I wonder if one cannot simply collect DMT freebase from sodium carbonate-basified water, by decanting + drying. Very few people seem to be doing this.

Is this because...

1) It doesn't work very well? (poor yield?)
2) Having traces of sodium carbonate in final product is undesirable/harmful?

This procedure has been described before. It seems people prefer to collect the alkaloid in a solvent somehow, to ensure a reasonable yield and to avoid contamination with sodium salts. Uncontaminated product makes for more accurate weighing of doses.

Another reason that I think of myself now is that if the DMT freebase precipitate from basic water solution is decanted and dried, the remaining sodium carbonate in the drops of water covering the DMT freebase is hygroscopic and will be very difficult to dry.

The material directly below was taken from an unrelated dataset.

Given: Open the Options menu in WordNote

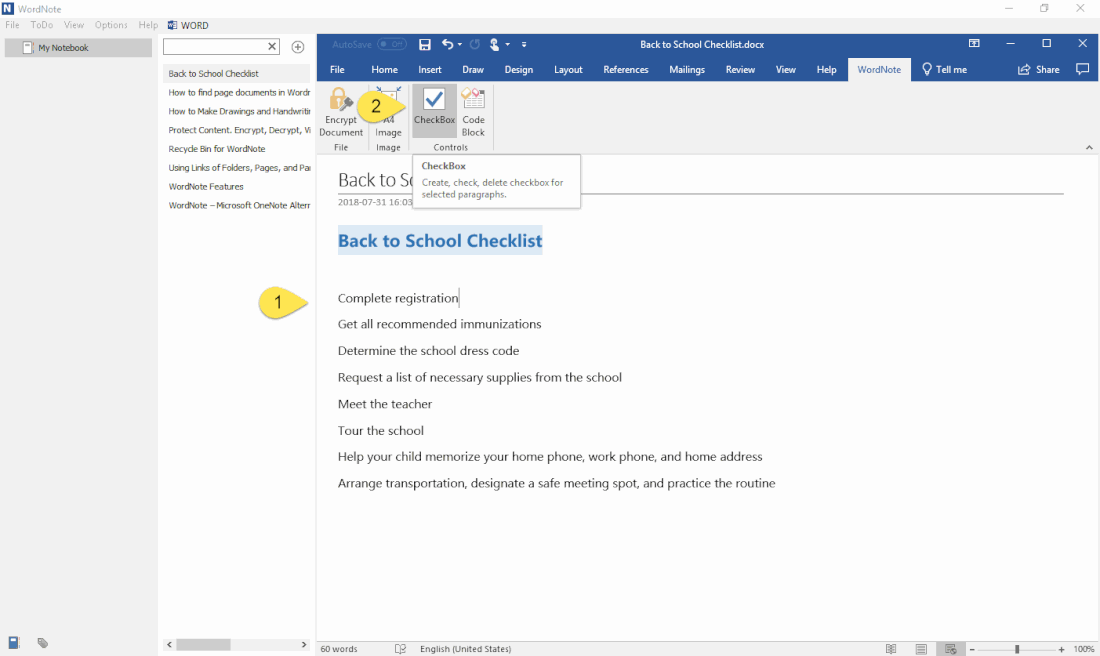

Yes, you can easily obtain dmt fb this way. Just suck out the basic water with syringe through small cotton ball, add very small amount of clean water for washing of fb and suck this water out again. Check pH of this washing water, if it is too high, repeat washing.
No issues with yeild with this method.

What would be the 'too high pH'? >10 ? DMT freebase itself is also slightly soluble in neutral water as it is a very weak base. See https://wiki.dmt-nexus.me/PKa

Washing water should have pH 8, as its purpose is to dissolve remaining base. Washing have to be quick to minimize losses due to solubility of dmt, but in practice, this losses are minimal.

Yep, and my guess is it also helps if you have big DMT crystals in order not to lose much during the wash.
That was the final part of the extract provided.